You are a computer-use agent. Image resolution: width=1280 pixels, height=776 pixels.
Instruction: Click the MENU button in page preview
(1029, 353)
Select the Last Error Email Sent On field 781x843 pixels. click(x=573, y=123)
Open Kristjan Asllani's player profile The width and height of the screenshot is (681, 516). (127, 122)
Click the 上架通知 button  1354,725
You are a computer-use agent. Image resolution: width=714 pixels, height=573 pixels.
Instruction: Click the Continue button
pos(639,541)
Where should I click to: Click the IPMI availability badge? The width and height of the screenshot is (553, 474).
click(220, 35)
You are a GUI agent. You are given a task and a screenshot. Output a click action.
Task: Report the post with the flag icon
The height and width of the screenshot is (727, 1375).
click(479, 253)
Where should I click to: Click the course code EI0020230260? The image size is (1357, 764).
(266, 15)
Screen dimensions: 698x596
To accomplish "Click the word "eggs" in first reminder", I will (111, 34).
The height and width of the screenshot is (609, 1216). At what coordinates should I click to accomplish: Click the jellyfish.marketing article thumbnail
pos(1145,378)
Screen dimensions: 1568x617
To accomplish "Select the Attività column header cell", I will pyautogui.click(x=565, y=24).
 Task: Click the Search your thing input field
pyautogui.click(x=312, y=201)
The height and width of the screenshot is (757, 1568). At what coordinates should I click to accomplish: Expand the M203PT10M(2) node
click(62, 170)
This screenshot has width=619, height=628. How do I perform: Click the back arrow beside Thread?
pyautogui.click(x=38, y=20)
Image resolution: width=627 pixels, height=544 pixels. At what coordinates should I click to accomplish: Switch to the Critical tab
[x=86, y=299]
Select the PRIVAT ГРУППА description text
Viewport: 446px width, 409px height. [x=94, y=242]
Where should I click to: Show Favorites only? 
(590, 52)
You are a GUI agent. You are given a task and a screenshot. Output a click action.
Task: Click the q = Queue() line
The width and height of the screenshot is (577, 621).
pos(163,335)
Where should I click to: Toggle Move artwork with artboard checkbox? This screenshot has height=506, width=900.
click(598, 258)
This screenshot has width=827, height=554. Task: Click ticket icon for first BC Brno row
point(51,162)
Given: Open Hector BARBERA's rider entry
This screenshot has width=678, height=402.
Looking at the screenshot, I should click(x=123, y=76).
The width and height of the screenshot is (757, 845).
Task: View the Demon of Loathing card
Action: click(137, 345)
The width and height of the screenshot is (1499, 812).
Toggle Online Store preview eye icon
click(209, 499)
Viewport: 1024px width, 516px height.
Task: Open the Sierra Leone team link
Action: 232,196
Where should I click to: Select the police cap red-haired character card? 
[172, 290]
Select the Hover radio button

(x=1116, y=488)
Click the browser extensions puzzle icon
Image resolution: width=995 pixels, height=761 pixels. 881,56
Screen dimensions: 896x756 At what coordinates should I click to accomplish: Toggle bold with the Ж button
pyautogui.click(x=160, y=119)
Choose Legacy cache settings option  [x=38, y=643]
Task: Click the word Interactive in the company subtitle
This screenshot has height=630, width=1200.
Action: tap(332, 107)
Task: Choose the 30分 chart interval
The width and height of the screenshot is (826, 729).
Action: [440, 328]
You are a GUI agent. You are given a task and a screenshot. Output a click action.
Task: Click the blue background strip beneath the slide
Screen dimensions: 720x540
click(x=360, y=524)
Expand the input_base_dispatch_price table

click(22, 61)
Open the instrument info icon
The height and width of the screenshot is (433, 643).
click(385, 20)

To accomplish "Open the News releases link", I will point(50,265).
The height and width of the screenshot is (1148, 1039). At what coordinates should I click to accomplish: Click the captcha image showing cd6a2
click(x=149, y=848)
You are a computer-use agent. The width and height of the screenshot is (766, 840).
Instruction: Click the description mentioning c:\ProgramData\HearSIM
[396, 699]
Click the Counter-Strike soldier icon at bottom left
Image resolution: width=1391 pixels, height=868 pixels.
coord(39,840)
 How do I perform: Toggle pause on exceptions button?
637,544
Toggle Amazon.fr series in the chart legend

_PROBLEM DESCRIPTION_: Everything from the first line of the entries above through the line with "Click the 上架通知" is to be reproduced exactly, and nothing else.

_EXPECTED ANSWER_:
You are a computer-use agent. Image resolution: width=1280 pixels, height=776 pixels.
Instruction: Click the MENU button in page preview
(1029, 353)
Select the Last Error Email Sent On field 781x843 pixels. click(x=573, y=123)
Open Kristjan Asllani's player profile The width and height of the screenshot is (681, 516). (127, 122)
Click the 上架通知 button  1354,725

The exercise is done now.